BlackRock’s bond king suggests US Fed ease off the gas

The man in charge of money management giant BlackRock’s $763 billion in fixed income assets suggests that the US Federal Reserve should start to ease its foot off the gas pedal.

Speaking to the Financial Times (paywall), Rick Rieder, BlackRock’s chief investment officer for fixed income, “called for the Fed to cut its bond-buying to $40bn-$45bn a month, a level that would just maintain its stock of holdings by reinvesting debt as it matures.”

The Fed is currently buying $85 billion in US government Treasury bonds and mortgage-backed securities each month, as part of its effort to push cash into the economy and support growth. To do that, the Federal Reserve creates new money and uses it to buy those bonds in a process known as quantitative easing, or “QE.” The Fed’s QE programs have sharply increased the US monetary base since the Great Recession hit. Check it out:

Some—mostly ideologically conservative economists—say that remarkable rise in monetary base could risk inflation sometime down the road. (Right now, there’s pretty much no inflation because a lot of the money the Fed has created is sitting in bank vaults. If it was going to push up prices, it would need to be out in the economy chasing around goods and services.)

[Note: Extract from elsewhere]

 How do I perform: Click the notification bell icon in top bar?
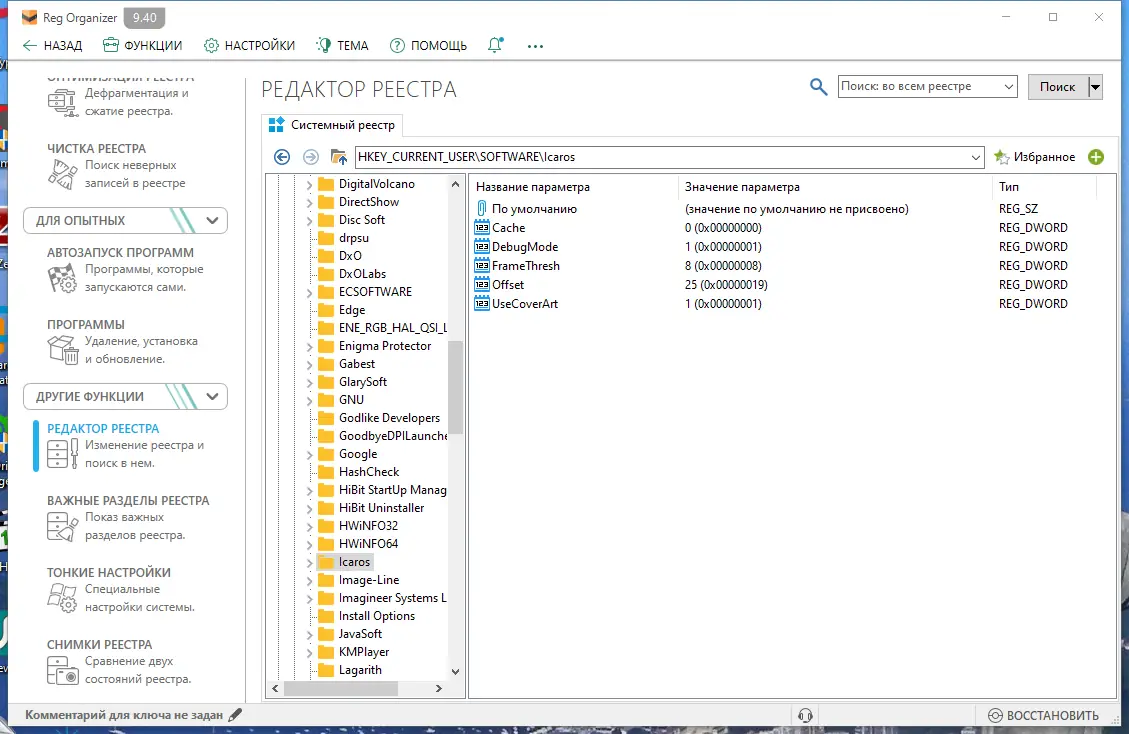[495, 46]
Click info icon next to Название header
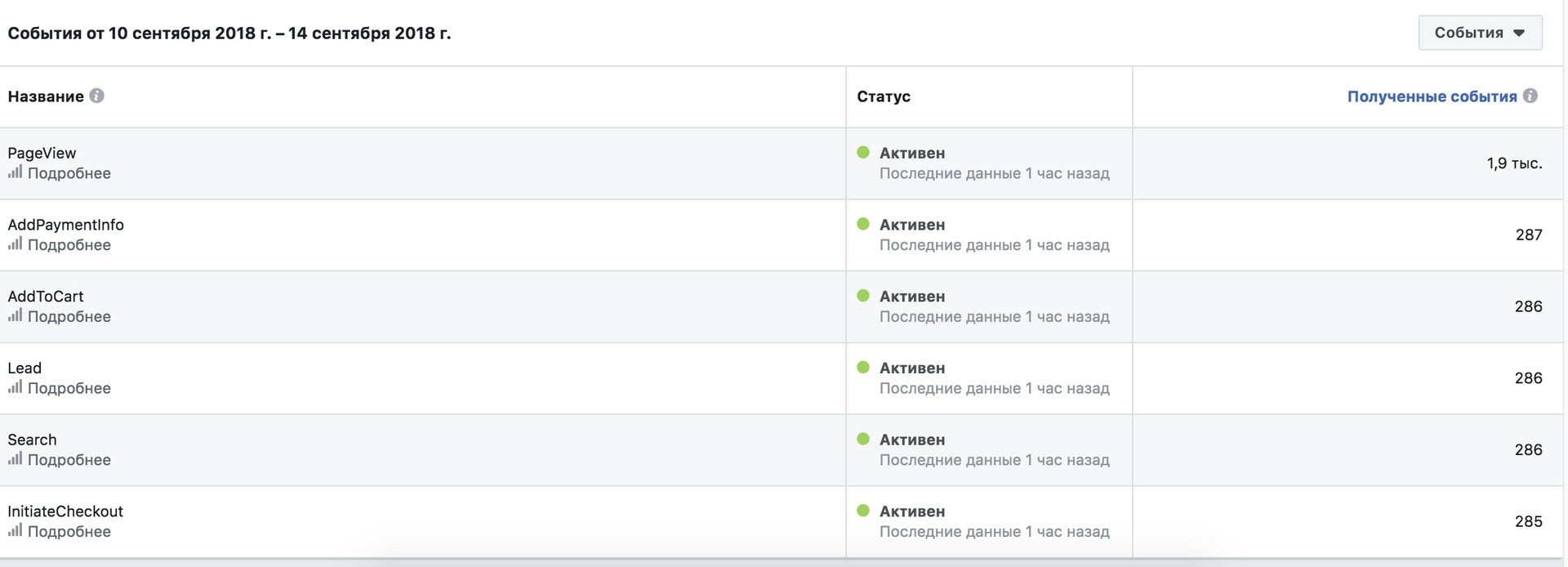 96,96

But with the US economy looking solid over the last few months, there have been some rumblings that the Fed could slowly cut back, or taper off, the amount of bonds it buys each month. While monetary policy would still remain remarkably loose by historical standards, that would be a big deal because it would mark one of the first—albeit tiny—moves away from Ben Bernanke’s aggressive approach to easy monetary policy. Some argue that even an incremental move such as slightly tapering off the Fed’s bond purchases could be enough to spook the markets.

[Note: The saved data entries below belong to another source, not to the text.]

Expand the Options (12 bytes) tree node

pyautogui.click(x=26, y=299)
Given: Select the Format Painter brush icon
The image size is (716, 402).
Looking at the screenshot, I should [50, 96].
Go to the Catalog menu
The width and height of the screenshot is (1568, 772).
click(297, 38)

At any rate, don’t expect any tapering any time soon. The much-weaker-than-expected US jobs report on Friday probably tabled the tapering debate for a while. But the markets will be all ears on the tapering issue when the Fed chief delivers an address at a Fed financial markets conference this evening.

Update: An earlier version of this post excerpted a portion of an FT story that said Rieder called for the Fed to “immediately” cut its bond-buying. The FT story was amended to remove the word “immediately,” which we also removed from our post.